Re: Conformance and Implementations

At 11:44 -0600 2001-10-08, Alex Rousskov wrote:
>Thus, I would not recommend wasting time on developing a complex
>system of conformance rules and procedures. Something like IETF
>conditional/unconditional conformance levels are good enough. When I
>see a "conforms to XYZ" claim, I take it with a grain of salt. It is
>still useful information for me (at least they know about and probably
>read the XYZ standard), but I would not rely on that claim to be 100%
>true or accurate.

Oh no, it's no a system to claim more conformance. Conformance is 
still an open  issue to be solved. You can just see it as a way to 
declare what's and what's not implemented inside a product.
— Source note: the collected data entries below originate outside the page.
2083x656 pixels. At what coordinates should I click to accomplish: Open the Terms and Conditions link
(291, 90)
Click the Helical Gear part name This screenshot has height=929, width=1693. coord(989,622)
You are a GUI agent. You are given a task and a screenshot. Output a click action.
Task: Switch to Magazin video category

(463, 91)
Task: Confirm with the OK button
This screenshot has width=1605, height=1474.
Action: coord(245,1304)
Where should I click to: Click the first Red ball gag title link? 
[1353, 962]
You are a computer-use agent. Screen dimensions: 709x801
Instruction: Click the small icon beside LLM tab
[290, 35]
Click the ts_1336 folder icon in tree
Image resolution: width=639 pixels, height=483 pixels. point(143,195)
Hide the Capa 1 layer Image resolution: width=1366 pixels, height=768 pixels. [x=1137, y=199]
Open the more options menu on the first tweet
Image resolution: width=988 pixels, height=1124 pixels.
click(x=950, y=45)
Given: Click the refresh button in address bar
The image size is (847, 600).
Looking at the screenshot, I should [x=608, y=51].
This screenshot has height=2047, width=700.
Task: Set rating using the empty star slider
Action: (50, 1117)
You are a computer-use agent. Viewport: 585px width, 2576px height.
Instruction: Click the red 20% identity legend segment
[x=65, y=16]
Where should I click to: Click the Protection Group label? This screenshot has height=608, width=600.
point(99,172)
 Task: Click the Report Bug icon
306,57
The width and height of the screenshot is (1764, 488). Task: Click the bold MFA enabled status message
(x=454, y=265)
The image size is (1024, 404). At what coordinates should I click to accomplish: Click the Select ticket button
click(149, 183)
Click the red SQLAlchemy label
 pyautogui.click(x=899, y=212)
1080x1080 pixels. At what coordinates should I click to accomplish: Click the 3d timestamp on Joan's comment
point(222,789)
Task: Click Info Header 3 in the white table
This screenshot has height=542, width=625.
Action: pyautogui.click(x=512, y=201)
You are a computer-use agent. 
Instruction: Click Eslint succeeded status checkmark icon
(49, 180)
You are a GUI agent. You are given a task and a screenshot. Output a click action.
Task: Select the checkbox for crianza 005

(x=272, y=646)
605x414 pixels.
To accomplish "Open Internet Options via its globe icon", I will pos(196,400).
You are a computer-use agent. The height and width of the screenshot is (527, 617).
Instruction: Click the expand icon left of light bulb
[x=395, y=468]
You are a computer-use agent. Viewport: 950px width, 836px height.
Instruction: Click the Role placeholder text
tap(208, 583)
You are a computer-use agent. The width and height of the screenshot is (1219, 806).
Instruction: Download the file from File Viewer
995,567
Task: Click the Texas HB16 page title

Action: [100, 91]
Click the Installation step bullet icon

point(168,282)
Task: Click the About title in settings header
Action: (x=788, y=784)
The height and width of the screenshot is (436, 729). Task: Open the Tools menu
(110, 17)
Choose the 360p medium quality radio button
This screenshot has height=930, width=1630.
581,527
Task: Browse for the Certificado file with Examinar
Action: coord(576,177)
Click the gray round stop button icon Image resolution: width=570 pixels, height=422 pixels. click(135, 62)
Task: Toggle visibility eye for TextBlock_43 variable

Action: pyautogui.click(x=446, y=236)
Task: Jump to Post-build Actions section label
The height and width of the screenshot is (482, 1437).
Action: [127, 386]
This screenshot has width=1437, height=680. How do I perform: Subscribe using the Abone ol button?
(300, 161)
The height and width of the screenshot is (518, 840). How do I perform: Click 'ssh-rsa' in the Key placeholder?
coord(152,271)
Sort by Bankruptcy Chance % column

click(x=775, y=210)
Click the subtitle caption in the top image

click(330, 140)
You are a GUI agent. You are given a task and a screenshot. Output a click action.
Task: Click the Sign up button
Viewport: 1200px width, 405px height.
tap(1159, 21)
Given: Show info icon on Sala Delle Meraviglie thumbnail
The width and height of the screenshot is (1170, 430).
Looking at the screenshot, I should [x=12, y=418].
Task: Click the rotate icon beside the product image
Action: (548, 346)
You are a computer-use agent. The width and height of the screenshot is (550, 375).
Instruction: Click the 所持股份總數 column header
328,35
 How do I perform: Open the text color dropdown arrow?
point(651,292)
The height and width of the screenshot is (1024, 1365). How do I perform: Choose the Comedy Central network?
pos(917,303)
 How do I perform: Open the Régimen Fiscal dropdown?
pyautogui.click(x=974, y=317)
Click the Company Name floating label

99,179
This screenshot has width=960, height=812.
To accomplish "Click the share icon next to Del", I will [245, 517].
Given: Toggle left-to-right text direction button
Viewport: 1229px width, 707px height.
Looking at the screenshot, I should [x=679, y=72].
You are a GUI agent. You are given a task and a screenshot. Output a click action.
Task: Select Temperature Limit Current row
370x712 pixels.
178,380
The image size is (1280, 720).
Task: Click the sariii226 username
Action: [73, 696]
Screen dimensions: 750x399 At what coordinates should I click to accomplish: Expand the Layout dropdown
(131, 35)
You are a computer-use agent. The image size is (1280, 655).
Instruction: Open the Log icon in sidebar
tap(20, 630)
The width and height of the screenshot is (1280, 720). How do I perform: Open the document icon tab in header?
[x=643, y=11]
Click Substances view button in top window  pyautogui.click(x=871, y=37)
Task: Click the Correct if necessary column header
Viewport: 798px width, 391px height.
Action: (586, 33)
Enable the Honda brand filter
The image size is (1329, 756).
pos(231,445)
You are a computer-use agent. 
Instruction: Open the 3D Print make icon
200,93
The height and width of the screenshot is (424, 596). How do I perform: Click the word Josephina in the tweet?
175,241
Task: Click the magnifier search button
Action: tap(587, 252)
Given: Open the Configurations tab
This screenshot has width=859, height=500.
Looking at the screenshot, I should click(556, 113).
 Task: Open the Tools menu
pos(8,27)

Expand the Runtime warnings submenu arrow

I think, people would be happy, to have such a list when they are 
using a product. At that time, people claim: "I implement fooML", but 
it doesn't mean anything for users, because you can implement only 
<tag_001> of the fooML specification which contains almost 100 tags.

If people implementing specs claim "I implement fooML and this is the 
list of  implemented features as a list of elements and a list of 
attributes for each individual element."

This claim doesn't say anything about conformance. Is the feature 
right implemented, is it compatible with other tools, etc? It's just 
a list of what it's done and what's not. IMHO, it's an improvement, 
because now we don't know at all what's inside a product.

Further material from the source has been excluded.